The June suckers, raised from a breeding stock taken years ago from the lake, were brought down from Logan by truck in aerated tanks. They then were transferred to a boat, which dropped the 8-inch-long fish into the lake far from predators.
Officials hope the hatchery fish will breed with the wild population and build up the June suckers' numbers. The water conservancy district also is adjusting flows into the lake through the Provo River to aid sucker spawning in early summer.
Harris said eliminating sewage dumps has gone a long way toward making the lake more habitable for June suckers.
Another important battle in the effort is public relations. The June sucker is, to quite a few people, a garbage fish, hardly worth saving.
That wasn't always the case.
Carter, the Springville historian, argues June suckers played as vital a role in Utah history as California gulls.
The suckers once were an important foodstuff and commodity. They saved early settlers when crickets, drought and frost threatened crops. When Salt Lake City was evacuated during the Utah War of 1857-58, they helped feed the refugees.

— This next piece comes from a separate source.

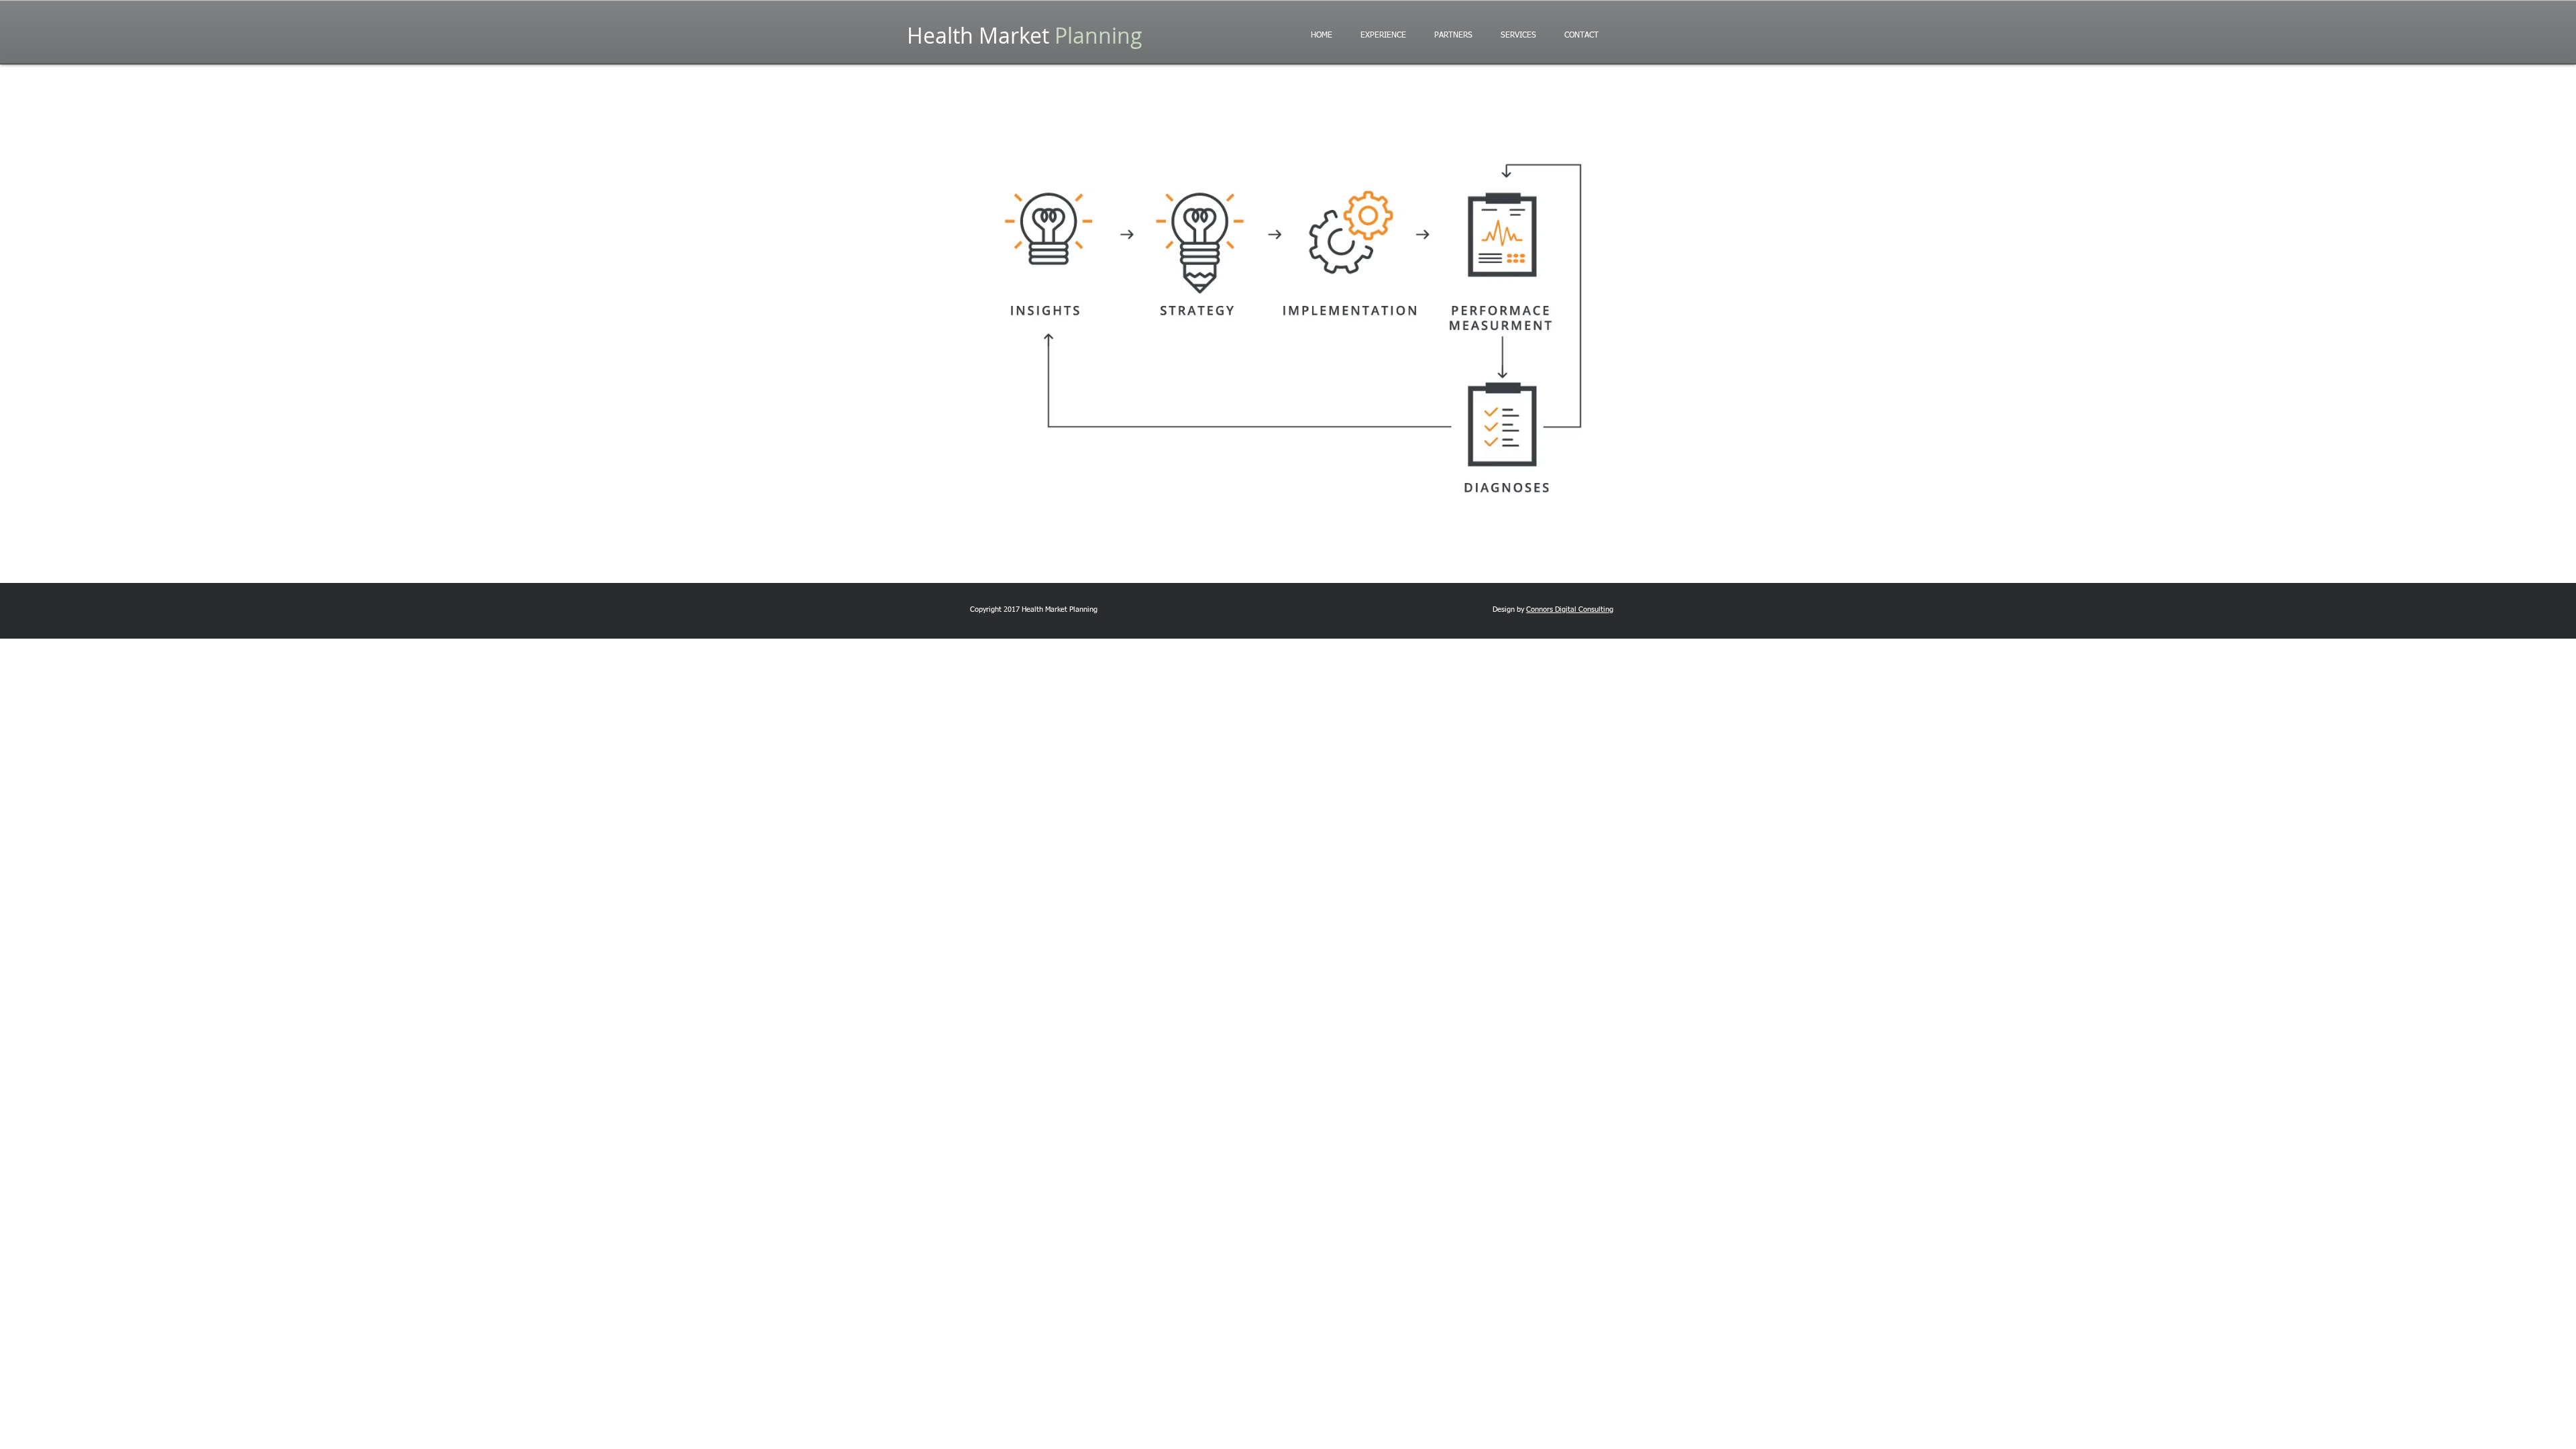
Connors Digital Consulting (1569, 609)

In recent years, the recovery effort drew fire when repair work on a bridge in southwest Provo and an attempt to dredge part of Utah Lake to accommodate a triathlon were delayed because they would have interfered with the fish's mating activities.
However, Harris said, perceptions are changing, especially as Utahns realize the recovery not only saves the fish but the lake as well.
That is especially important, Buelow noted, for water users who rely on Utah Lake and its tributaries. The lake serves as a reservoir for water users in Utah and Salt Lake counties, and is the primary source of the Jordan River.
Then there are the carp - up to 8 million in the lake - that are exceptionally good at reproducing. Harris said the recovery project is formulating a plan to eliminate them from the lake. But it will take time.